# What is required
Your answer must be an exact transcription of the data, with every picture omitted.

▬▬▬▬▬▬▬▬▬▬

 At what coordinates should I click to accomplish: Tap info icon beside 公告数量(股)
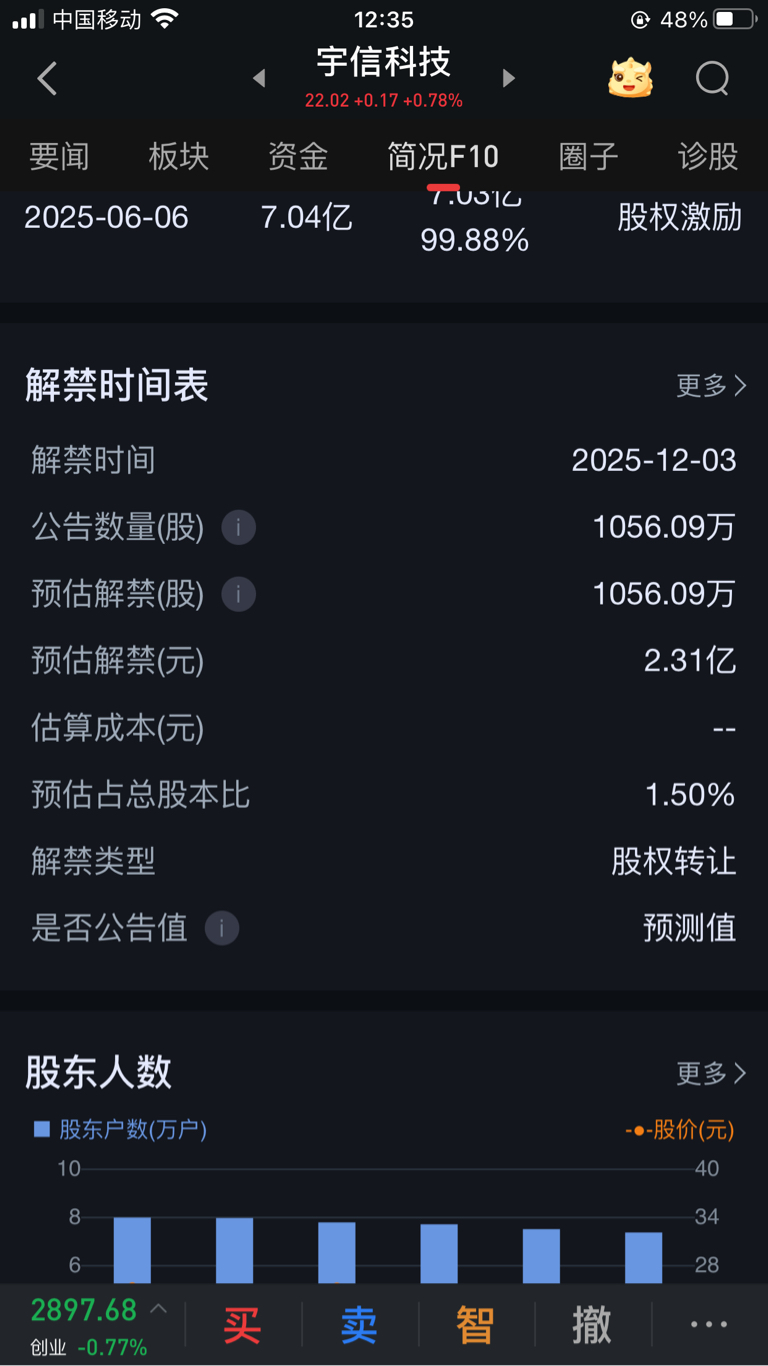(x=238, y=527)
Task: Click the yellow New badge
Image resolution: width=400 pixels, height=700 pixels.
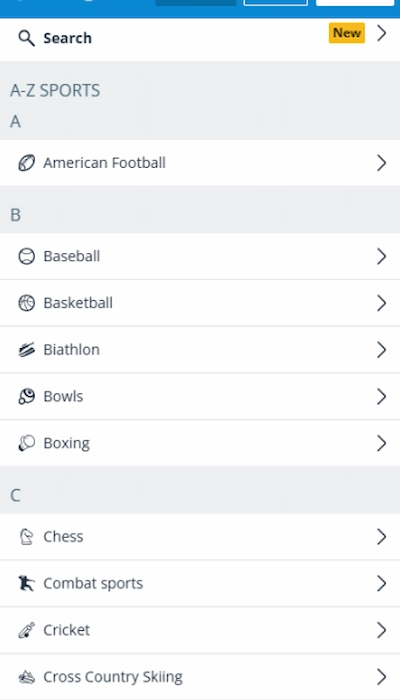Action: pos(347,33)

▬▬▬▬▬▬▬▬▬▬

# Written solution
 At what coordinates should I click to accomplish: Tap info icon beside 公告数量(股)
(x=238, y=527)
Task: Click the yellow New badge
Image resolution: width=400 pixels, height=700 pixels.
Action: pos(347,33)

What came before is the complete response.